Se trata de doce institutos que formaron parte de los entes de armas biológicas y químicas durante la Guerra Fría. Bajo la administración de Putin, fueron ampliados y mejorados con tecnología de avanzada, para poder cumplir los deseos del jerarca. Todos están bajo el paraguas del Ministerio de Defensa ruso y bajo la lupa de los Estados Unidos.
El Kremlin nunca negó la existencia de estos laboratorios genéticos. Pero negó que fueran desarrollados para ataques, sino que fueron pensados para la defensa del país. Son legales, agregan. Las explicaciones rusas parecen insuficientes luego de que se desatara una ola de denuncias mundial contra Rusia por el envenenamiento en el Reino Unido de Sergei Skripal -un ex espía ruso- y su hija Yulia.
Skripal fue víctima del uso de un agente nervioso letal desarrollado por científicos militares rusos años atrás: el Novichok.
El contraataque propagandístico ruso, también parece salido de un manual. Culpan a Estados Unidos de estar haciendo experimentos con poblaciones enteras al dejar libre enfermedades como el ébola o el zika. Lo cierto es que tanto Skripal como su hija continúan en estado crítico. Estaban refugiados en el Reino Unido desde 2010.
Durante la Guerra Fría, los jefes soviéticos destinaron miles de millones de dólares en la creación de once diferentes patógenos en formato de armas masivas. Esos patógenos incluían ántrax y plagas. Fue durante ese tiempo que desarrollaron el Novichok que jaquea la vida de Skripal. Es la cuarta generación de agentes nerviosos más letal que el VX, el que usara Corea del Norte para asesinar al hermano del dictador Kim Jong-un.
Pero Moscú despierta sospechas por más acciones deliberadas. Se niega sistemáticamente a dejar ingresar a sus laboratorios a delegaciones internacionales para que puedan observar qué tipo de desarrollos químicos y genéticos están realizando.
Tampoco quieren dar pruebas de que el arsenal químico y letal que se levantó durante los años de la Unión Soviética fueron destruidos. Al parecer, esas armas no fueron destruidas.
Pero además, hay un factor clave del que Putin no puede escapar. Su apoyo a la dictadura de Siria.
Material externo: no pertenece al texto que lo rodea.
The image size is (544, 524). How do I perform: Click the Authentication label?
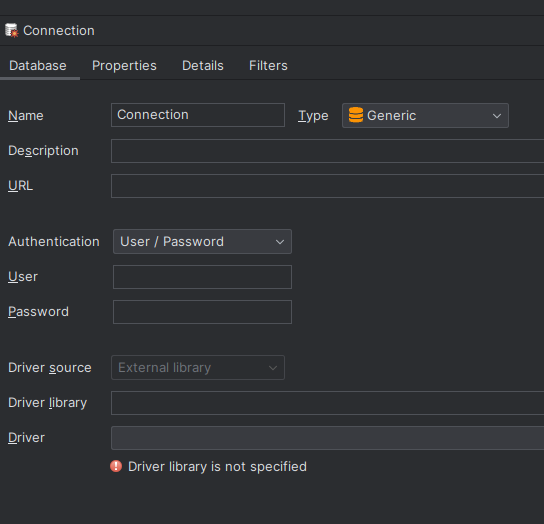(54, 242)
Bashar Al-Assad, el jefe del régimen totalitario sirio, ha usado diferentes tipos de armas químicas mortales contra su propia población. Y Rusia ha apoyado esas iniciativas, de acuerdo a Thomas Countryman, ex asistente de Seguridad Internacional del Departamento de Estado durante la administración Obama.
"La defensa total de Moscú del uso de armas químicas por parte de Siria y, especialmente, su aparente uso de agentes químicos en asesinatos selectivos solo aumentan las preocupaciones", indicó el experto en diálogo con The Washington Post.
Estados Unidos tuvo su propio desarrollo de armas químicas, pero fue durante la presidencia de Richard Nixon que el programa se desmanteló. Era 1969. Pero la Unión Soviética nunca creyó que ello fuera cierto y continuó en secreto con su propio desarrollo en absoluto hermetismo. Fue Boris Yeltsin, en 1992, quien reconoció que los laboratorios secretos se habían mantenido en funcionamiento pese a las anteriores negativas y la presión internacional.
Tras esa admisión, se ideó un plan de desmantelamiento. Pero Rusia no permitió que observadores vieran los laboratorios ni sus armas mortales. Y con la llegada de Putin al poder, esas intenciones de Occidente se congelaron. En su segunda presidencia, el programa resucitó.
Las pruebas más evidentes de esa resucitación son las imágenes satelitales sobre un laboratorio emblemático y con una historia trágica detrás: Ekaterimburgo, donde en 1979 más de 100 trabajadores murieron por el escape de ántrax. Las fotografías muestran que ese sitio experimentó un crecimiento increíble en los últimos años, con nuevos edificios y lugares de testeos. Allí se produce bacillus anthracis, la bacteria que causa el ántrax.
Lo mismo ocurrió en Shikhany, al sur de Rusia, donde otras imágenes también dan cuenta de maquinaria destinada a la producción microbiótica. Los ejemplos se multiplican. Y aunque el Kremlin intente ocultarlos, su guerra biológica ya comenzó.